Nightcrawler (15)

Nightcrawler (15)

Dir: Dan Gilroy

With: Jake Gyllenhaal, Rene Russo, Riz Ahmed

Runtime: 117 minutes

DAN Gilroy's tale of a hustler who wields a camcorder at crime scenes the way Weegee did a camera is a slick-as-they-come thriller. For those in the mood to despair about the direction of broadcast news, however, it will play as a horror movie. If this is the future of broadcast news over here - in the States it is already the present - it sucks.

Jake Gyllenhaal (End of Watch, Source Code) plays Louis Bloom, a small-time thief who steals scrap metal and anything else he can get his mitts on. But Louis has bigger plans, ones that come into focus when he comes across a road accident and sees a chancer with a camera filming the victim. Learning that local news stations will pay for such amateur footage, Louis resolves to become the first and the fastest with video of other people's misfortunes. Robberies, shootings, plane crashes, Louis collects them all as trophies. Every victim is a "sale". When he finds a ratings-chasing news executive, Nina (Rene Russo) as keen on crime gore as he is, it is the start of an ugly friendship.

This is the directorial debut of Gilroy, whose writing credits include The Bourne Legacy and Real Steel. Russo is his wife and Gyllenhaal is among the film's producers.
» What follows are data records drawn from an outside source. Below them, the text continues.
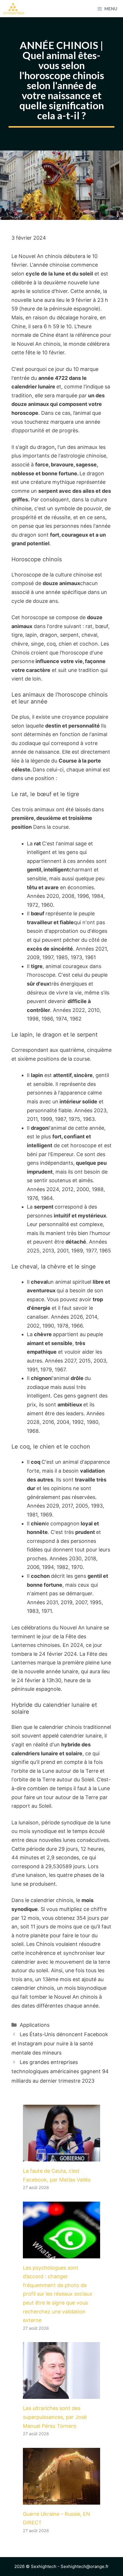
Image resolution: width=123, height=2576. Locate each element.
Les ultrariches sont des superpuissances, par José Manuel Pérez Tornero (55, 2417)
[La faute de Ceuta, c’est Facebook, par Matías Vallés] (61, 2157)
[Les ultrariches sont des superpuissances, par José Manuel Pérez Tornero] (61, 2394)
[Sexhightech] (13, 8)
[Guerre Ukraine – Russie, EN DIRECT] (61, 2500)
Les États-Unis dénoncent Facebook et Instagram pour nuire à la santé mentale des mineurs (59, 2043)
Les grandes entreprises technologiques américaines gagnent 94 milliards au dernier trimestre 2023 (60, 2071)
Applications (34, 2025)
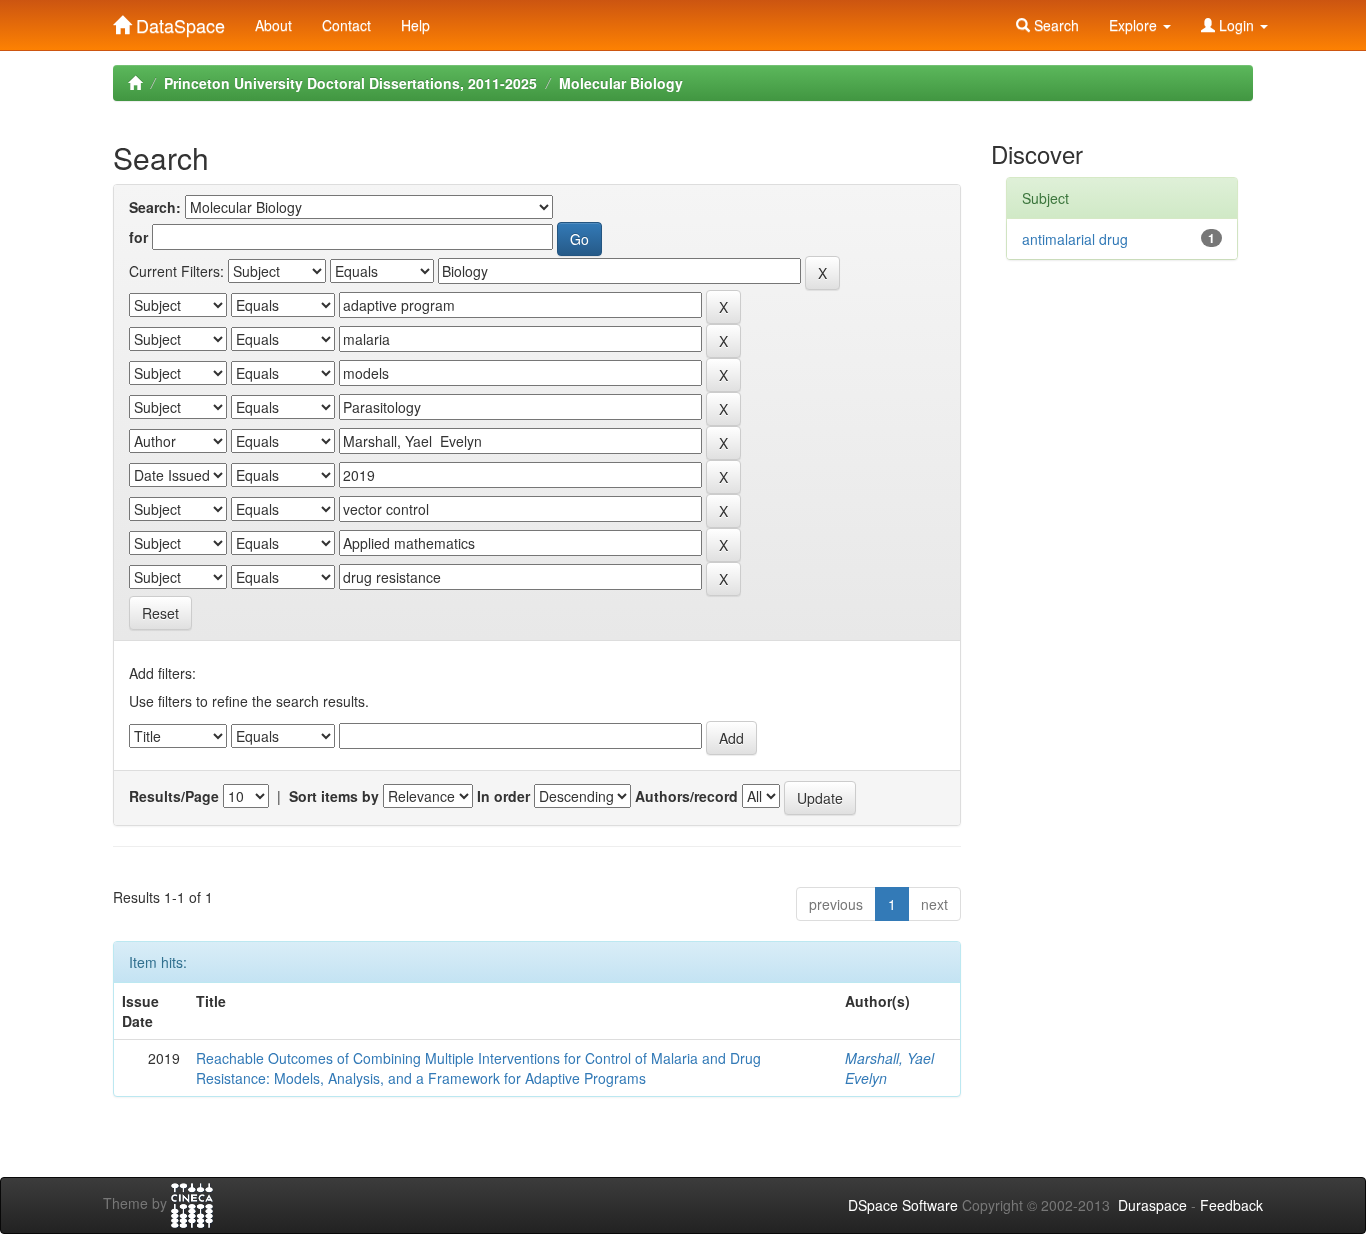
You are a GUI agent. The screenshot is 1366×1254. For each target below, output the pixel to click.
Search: (155, 207)
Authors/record (686, 796)
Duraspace (1152, 1205)
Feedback (1231, 1205)
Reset (160, 613)
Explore (1135, 25)
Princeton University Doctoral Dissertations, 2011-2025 (350, 83)
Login (1236, 25)
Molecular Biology (621, 83)
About (273, 25)
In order (503, 796)
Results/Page (174, 796)
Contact (346, 25)
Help (415, 25)
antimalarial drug (1075, 239)
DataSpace (178, 21)
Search (1054, 25)
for (138, 237)
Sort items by (334, 796)
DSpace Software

This would normally herald an overabundance of appearances by both, and so it proves, but when two actors are on this kind of form, who is complaining?

Russo is terrific as the been there, done it all news executive who is prepared to embrace this brave new world of zero ethics journalism while wiser heads look on disgusted.

Hacks before her may have embraced the old saw "if it bleeds it leads", but Nina practically snogs it.

Gyllenhaal rips the bones from his part as a seedy operator with dreams of being a media mover and shaker, which is just as well as his obvious relish takes attention away from how thinly drawn the character is. We know Louis is a scumbag, but we do not know why.

Perhaps Gilroy is making a point about Louis being as shallow as the media he serves, but at times Gyllenhaal is too obviously putting in a performance rather than coming across as a convincing person. Still, what a performance.